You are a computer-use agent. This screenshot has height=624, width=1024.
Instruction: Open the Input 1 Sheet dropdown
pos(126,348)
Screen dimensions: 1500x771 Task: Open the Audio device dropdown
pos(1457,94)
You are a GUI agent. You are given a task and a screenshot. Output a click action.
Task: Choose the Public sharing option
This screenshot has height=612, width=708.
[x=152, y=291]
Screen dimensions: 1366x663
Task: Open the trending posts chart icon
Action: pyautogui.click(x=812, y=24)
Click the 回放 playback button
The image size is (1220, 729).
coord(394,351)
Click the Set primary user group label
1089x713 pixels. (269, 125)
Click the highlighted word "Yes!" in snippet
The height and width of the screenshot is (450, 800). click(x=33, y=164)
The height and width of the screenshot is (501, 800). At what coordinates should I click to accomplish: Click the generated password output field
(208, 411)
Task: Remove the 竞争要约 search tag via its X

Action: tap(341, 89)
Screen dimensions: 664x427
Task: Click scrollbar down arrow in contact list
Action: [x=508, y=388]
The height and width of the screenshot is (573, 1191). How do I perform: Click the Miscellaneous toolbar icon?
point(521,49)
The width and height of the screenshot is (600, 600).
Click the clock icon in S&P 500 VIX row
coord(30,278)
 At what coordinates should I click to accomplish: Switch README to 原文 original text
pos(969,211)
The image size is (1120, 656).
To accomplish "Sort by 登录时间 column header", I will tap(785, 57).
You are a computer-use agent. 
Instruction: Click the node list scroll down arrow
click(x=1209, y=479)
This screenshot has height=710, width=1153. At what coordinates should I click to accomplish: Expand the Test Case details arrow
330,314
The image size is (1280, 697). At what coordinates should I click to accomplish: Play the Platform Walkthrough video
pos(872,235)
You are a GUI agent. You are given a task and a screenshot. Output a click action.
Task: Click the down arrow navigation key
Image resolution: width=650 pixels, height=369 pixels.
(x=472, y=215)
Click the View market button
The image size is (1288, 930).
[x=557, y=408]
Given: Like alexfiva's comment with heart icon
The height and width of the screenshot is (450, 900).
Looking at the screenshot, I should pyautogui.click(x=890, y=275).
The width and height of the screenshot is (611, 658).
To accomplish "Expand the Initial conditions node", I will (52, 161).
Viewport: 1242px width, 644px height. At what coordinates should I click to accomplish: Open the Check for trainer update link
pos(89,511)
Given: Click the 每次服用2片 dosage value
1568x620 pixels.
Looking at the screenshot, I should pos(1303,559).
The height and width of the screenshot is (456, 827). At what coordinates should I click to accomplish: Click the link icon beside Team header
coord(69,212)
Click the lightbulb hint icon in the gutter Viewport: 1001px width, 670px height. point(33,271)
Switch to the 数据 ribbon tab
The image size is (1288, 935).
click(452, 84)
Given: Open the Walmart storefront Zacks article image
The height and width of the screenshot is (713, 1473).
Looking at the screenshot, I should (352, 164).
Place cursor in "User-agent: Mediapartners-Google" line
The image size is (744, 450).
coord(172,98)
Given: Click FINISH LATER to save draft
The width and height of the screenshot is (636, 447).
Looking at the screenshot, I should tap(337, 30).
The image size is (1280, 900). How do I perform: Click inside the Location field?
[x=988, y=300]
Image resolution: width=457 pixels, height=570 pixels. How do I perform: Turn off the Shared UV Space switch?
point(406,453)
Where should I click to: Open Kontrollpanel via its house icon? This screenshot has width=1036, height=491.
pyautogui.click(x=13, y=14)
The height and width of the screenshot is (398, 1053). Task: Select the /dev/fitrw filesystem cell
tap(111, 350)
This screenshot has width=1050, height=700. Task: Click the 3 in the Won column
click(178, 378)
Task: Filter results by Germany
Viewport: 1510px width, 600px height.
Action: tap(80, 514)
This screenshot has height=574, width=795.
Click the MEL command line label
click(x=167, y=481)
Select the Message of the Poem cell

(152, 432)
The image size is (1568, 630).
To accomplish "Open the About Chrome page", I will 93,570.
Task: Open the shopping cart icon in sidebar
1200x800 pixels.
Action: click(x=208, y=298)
# # # # #
*Exercise directions*: Repeat the material word for word.

*Expected output*:
You are a computer-use agent. This screenshot has height=624, width=1024.
Instruction: Open the Input 1 Sheet dropdown
pos(126,348)
Screen dimensions: 1500x771 Task: Open the Audio device dropdown
pos(1457,94)
You are a GUI agent. You are given a task and a screenshot. Output a click action.
Task: Choose the Public sharing option
This screenshot has height=612, width=708.
[x=152, y=291]
Screen dimensions: 1366x663
Task: Open the trending posts chart icon
Action: pyautogui.click(x=812, y=24)
Click the 回放 playback button
The image size is (1220, 729).
coord(394,351)
Click the Set primary user group label
1089x713 pixels. (269, 125)
Click the highlighted word "Yes!" in snippet
The height and width of the screenshot is (450, 800). click(x=33, y=164)
The height and width of the screenshot is (501, 800). At what coordinates should I click to accomplish: Click the generated password output field
(208, 411)
Task: Remove the 竞争要约 search tag via its X

Action: tap(341, 89)
Screen dimensions: 664x427
Task: Click scrollbar down arrow in contact list
Action: [x=508, y=388]
The height and width of the screenshot is (573, 1191). How do I perform: Click the Miscellaneous toolbar icon?
point(521,49)
The width and height of the screenshot is (600, 600).
Click the clock icon in S&P 500 VIX row
coord(30,278)
 At what coordinates should I click to accomplish: Switch README to 原文 original text
pos(969,211)
The image size is (1120, 656).
To accomplish "Sort by 登录时间 column header", I will tap(785, 57).
You are a computer-use agent. 
Instruction: Click the node list scroll down arrow
click(x=1209, y=479)
This screenshot has height=710, width=1153. At what coordinates should I click to accomplish: Expand the Test Case details arrow
330,314
The image size is (1280, 697). At what coordinates should I click to accomplish: Play the Platform Walkthrough video
pos(872,235)
You are a GUI agent. You are given a task and a screenshot. Output a click action.
Task: Click the down arrow navigation key
Image resolution: width=650 pixels, height=369 pixels.
(x=472, y=215)
Click the View market button
The image size is (1288, 930).
[x=557, y=408]
Given: Like alexfiva's comment with heart icon
The height and width of the screenshot is (450, 900).
Looking at the screenshot, I should pyautogui.click(x=890, y=275).
The width and height of the screenshot is (611, 658).
To accomplish "Expand the Initial conditions node", I will (52, 161).
Viewport: 1242px width, 644px height. At what coordinates should I click to accomplish: Open the Check for trainer update link
pos(89,511)
Given: Click the 每次服用2片 dosage value
1568x620 pixels.
Looking at the screenshot, I should pos(1303,559).
The height and width of the screenshot is (456, 827). At what coordinates should I click to accomplish: Click the link icon beside Team header
coord(69,212)
Click the lightbulb hint icon in the gutter Viewport: 1001px width, 670px height. point(33,271)
Switch to the 数据 ribbon tab
The image size is (1288, 935).
click(452, 84)
Given: Open the Walmart storefront Zacks article image
The height and width of the screenshot is (713, 1473).
Looking at the screenshot, I should (352, 164).
Place cursor in "User-agent: Mediapartners-Google" line
The image size is (744, 450).
coord(172,98)
Given: Click FINISH LATER to save draft
The width and height of the screenshot is (636, 447).
Looking at the screenshot, I should tap(337, 30).
The image size is (1280, 900). How do I perform: Click inside the Location field?
[x=988, y=300]
Image resolution: width=457 pixels, height=570 pixels. How do I perform: Turn off the Shared UV Space switch?
point(406,453)
Where should I click to: Open Kontrollpanel via its house icon? This screenshot has width=1036, height=491.
pyautogui.click(x=13, y=14)
The height and width of the screenshot is (398, 1053). Task: Select the /dev/fitrw filesystem cell
tap(111, 350)
This screenshot has width=1050, height=700. Task: Click the 3 in the Won column
click(178, 378)
Task: Filter results by Germany
Viewport: 1510px width, 600px height.
Action: tap(80, 514)
This screenshot has height=574, width=795.
Click the MEL command line label
click(x=167, y=481)
Select the Message of the Poem cell

(152, 432)
The image size is (1568, 630).
To accomplish "Open the About Chrome page", I will 93,570.
Task: Open the shopping cart icon in sidebar
1200x800 pixels.
Action: click(x=208, y=298)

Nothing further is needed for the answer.